Single by Scandal'us

from the album Startin' Somethin'
- Released: 16 April 2001
- Genre: Pop
- Length: 3:10
- Label: Festival Mushroom
- Songwriter: Fred Johansson
- Producers: Craig Porteils; Paul Gray;

Scandal'us singles chronology
|  | "Me, Myself & I" (2001) | "Make Me Crazy" (2001) |

Audio video
- "Me, Myself & I" on YouTube

= Me, Myself & I (Scandal'us song) =

2001 single by Scandal'us

"Me, Myself & I" is a song by Australian pop group Scandal'us. It was released as the debut single from their album Startin' Somethin' and reached number one on the Australia ARIA Singles Chart in 2001, staying there for three weeks. It was the country's 15th-most-successful hit of 2001 and received a double-platinum sales certification. At the ARIA Music Awards of 2001, the song won Highest Selling Single.

==Track listings==
Australian maxi-CD single 1
1. "Me, Myself & I" (single mix) – 3:10
2. "Me, Myself & I" (Funk Corporation remix) – 3:49
3. "Me, Myself & I" (Mayday vs.

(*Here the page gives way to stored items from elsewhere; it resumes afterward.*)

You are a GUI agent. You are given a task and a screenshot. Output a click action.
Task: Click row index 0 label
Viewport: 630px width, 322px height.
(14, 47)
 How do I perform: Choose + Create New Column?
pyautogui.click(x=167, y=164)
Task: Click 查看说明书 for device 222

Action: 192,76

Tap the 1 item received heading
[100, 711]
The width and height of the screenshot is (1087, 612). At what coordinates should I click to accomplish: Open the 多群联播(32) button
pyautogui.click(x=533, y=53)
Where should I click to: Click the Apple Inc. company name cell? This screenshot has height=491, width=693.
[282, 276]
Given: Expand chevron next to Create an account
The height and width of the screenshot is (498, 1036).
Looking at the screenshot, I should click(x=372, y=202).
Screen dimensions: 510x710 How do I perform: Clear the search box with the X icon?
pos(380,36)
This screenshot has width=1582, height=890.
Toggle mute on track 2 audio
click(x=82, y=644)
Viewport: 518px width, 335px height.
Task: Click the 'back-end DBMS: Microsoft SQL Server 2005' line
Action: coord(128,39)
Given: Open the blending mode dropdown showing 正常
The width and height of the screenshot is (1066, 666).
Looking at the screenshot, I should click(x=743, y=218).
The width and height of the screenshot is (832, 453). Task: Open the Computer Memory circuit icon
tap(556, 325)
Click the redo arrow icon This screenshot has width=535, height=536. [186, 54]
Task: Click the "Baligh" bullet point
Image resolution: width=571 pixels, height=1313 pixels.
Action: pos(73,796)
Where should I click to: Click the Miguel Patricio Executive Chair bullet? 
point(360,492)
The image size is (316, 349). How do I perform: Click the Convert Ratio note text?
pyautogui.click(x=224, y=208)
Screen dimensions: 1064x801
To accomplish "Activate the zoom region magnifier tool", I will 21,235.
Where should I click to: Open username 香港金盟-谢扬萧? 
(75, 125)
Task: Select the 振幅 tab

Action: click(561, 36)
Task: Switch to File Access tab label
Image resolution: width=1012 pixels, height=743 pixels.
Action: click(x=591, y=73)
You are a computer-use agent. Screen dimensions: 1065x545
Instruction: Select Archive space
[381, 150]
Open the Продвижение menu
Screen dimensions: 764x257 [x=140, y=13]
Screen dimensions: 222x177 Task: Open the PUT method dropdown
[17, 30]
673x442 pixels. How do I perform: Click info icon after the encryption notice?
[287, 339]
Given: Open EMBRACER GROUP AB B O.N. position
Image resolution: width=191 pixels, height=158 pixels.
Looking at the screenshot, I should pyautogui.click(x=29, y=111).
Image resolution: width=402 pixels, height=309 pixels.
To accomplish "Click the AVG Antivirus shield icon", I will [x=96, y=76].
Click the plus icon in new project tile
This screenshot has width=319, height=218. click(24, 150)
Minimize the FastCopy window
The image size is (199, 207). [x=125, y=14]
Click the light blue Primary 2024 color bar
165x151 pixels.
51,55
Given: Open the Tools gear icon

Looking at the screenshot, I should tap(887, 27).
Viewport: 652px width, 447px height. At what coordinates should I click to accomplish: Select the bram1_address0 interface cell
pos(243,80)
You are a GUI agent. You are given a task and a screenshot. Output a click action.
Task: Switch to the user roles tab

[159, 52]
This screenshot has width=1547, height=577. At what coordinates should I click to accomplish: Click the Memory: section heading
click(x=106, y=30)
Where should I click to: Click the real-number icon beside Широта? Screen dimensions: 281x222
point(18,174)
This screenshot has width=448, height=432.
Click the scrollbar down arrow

Cadell – High Energy mix) – 3:32
4. "Me, Myself & I" (karaoke mix) – 3:08

Australian maxi-CD single 2
1. "Me, Myself & I" (single mix) – 3:06
2. "Me, Myself & I" (RnB mix) – 3:22
3. "Me, Myself & I" (Mayday vs. Cadell – High Energy mix) – 3:29
4. "Me, Myself & I" (karaoke mix) – 3:06

==Charts==

===Weekly charts===

| Chart (2001) | Peak position |
|---|---|
| Australia (ARIA) | 1 |

===Year-end charts===

| Chart (2001) | Position |
|---|---|
| Australia (ARIA) | 15 |

==Certifications==

| Region | Certification | Certified units/sales |
| Australia (ARIA) | 2× Platinum | 140,000^{^} |
^{^} Shipments figures based on certification alone.

==In popular culture==
The original version of this song was recorded by the winners of series one of PopStars in Sweden, Excellence, although it was not released as a single. In 2011, the Excellence version was featured in the gym scene of the film Final Destination 5.